14. OTHER PLANS AND AGREEMENTS: Notwithstanding any provision herein to the contrary, in the event the Executive’s employment with the Corporation or applicable subsidiary terminates and the Executive is entitled to receive termination, separation or other like amounts from the Corporation or any of its subsidiaries pursuant to any contract of employment, generally prevailing separation pay policy, or other program of the Corporation or applicable subsidiary, all such amounts shall be applied to and set off against the Corporation’s or applicable subsidiary’s obligation set forth in Section 7 of this Plan and provided that, consistent with the requirements of Section 409A and in order to avoid any impermissible acceleration under this Plan, such amounts shall be paid in accordance with the terms of the applicable contract, policy or program and the Executive shall not have any discretion over the tax year in which any such set-off amount described in this Section 14 is made. Nothing in this Section 14 is intended to result in set-off of pension benefits, supplemental executive retirement benefits, disability benefits, deferred compensation benefits, retiree benefits or any other plan benefits not directly provided as termination or separation benefits.

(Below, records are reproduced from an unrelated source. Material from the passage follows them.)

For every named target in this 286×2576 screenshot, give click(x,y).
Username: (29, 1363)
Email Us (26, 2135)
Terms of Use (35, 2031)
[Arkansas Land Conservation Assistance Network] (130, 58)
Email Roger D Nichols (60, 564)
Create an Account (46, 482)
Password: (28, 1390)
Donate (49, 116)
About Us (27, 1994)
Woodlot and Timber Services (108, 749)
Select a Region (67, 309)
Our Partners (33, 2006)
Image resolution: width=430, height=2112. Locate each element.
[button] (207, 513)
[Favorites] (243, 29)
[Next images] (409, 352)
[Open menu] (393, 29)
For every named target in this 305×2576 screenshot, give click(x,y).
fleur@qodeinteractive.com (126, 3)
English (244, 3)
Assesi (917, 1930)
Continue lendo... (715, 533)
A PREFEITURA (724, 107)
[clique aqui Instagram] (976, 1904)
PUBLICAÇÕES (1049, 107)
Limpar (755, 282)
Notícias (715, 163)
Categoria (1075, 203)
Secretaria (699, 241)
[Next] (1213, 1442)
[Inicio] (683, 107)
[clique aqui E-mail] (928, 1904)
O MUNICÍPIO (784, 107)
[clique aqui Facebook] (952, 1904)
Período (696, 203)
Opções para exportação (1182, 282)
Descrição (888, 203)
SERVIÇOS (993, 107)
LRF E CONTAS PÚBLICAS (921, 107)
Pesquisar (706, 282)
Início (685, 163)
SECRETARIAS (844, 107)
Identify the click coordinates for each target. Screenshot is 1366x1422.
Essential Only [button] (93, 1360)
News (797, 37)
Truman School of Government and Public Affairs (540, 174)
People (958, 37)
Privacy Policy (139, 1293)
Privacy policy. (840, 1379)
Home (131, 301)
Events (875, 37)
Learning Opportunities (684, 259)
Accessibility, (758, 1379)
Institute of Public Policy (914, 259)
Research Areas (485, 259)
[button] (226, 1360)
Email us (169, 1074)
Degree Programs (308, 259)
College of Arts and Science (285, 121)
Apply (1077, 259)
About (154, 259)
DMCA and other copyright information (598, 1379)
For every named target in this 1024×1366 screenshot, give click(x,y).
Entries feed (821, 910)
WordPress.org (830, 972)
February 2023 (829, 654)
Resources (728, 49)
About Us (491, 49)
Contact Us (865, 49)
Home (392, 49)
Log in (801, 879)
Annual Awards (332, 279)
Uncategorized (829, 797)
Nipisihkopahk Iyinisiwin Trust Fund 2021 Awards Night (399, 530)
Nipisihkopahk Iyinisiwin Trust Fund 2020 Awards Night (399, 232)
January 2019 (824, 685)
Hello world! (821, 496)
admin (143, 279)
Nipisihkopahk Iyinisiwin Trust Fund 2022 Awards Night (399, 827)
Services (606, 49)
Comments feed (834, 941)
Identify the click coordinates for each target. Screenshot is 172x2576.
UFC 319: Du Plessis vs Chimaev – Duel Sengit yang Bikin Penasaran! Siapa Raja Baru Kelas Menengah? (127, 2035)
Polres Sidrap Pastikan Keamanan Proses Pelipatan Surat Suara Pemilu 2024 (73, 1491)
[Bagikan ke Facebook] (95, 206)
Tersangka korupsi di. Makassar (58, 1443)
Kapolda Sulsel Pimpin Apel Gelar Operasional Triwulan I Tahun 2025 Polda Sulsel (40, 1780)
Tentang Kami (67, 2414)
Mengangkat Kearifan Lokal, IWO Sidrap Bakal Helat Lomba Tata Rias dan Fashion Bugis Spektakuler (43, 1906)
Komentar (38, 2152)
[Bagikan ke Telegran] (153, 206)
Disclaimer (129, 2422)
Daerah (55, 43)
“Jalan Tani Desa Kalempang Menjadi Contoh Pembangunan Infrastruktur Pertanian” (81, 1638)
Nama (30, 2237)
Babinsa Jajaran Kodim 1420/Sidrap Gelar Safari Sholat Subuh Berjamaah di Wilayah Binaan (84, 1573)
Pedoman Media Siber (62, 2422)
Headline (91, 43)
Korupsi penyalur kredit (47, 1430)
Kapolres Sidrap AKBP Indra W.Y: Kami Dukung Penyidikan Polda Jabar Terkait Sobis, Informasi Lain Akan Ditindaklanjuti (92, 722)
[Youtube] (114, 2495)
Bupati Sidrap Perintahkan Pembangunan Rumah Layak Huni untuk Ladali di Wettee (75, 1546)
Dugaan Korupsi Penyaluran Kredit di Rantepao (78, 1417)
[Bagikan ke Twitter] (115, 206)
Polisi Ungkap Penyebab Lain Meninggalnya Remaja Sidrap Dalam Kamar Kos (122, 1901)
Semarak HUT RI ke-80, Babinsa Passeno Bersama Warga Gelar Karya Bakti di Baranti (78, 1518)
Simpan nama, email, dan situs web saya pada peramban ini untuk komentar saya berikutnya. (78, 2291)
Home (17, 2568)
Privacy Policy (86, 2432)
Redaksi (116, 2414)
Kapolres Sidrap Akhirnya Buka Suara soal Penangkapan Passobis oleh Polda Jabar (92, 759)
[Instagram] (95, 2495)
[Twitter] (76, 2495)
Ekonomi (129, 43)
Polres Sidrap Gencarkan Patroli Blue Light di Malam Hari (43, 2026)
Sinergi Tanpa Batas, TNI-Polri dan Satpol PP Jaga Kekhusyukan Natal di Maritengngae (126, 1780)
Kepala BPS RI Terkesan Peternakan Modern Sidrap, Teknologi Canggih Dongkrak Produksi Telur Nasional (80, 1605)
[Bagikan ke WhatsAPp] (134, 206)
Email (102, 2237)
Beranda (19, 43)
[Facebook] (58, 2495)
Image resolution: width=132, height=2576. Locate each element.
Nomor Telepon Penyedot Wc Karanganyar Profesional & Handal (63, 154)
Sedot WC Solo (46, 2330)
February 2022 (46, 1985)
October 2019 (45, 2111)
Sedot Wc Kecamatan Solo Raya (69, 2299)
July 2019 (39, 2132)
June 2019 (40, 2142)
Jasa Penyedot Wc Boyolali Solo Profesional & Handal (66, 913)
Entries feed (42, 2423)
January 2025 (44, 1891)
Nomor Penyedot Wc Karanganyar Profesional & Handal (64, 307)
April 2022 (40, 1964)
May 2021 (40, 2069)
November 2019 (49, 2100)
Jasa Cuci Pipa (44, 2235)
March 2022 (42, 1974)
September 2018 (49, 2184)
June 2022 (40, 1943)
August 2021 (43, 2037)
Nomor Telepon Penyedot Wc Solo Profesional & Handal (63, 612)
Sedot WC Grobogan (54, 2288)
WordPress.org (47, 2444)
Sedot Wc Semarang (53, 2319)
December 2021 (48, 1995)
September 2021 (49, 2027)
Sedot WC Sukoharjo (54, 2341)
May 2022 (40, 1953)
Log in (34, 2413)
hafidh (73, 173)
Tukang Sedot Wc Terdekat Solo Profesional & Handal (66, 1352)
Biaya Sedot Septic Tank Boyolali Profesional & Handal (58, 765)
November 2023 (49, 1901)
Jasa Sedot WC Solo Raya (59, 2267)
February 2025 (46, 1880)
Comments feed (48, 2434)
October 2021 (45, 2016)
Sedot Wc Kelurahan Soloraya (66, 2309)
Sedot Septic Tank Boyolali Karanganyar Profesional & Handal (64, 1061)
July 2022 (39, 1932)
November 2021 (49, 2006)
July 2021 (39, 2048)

15. AMENDMENT AND TERMINATION: This Plan may be amended or terminated by action of the Board. This Plan shall terminate with respect to an Executive if the Chief Executive Officer of the Corporation determines that the Executive is no longer a key executive to be provided a severance agreement and so notifies the Executive by certified mail at least thirty (30) days before participation in this Plan shall cease. Notwithstanding the foregoing, no such amendment, termination or determination may be made, (and if made, shall have no effect during the period of thirty-six months following any Change of Control or during any period of time when the Corporation has knowledge that any third person has taken steps reasonably calculated to effect a Change of Control, until such third person has abandoned or terminated his efforts to effect a Change of Control as determined by the Board in good faith, but in its sole discretion.

16. GOVERNING LAW: This Plan shall be governed by and construed in accordance with the laws of the State of Delaware, without reference to principles of conflict of laws. The captions of this Plan are not part of the provisions hereof and shall have no force or effect.

17. By acceptance of participation in this Plan, an Executive agrees to give a minimum of four (4) weeks’ notice to the Corporation in the event of his voluntary resignation.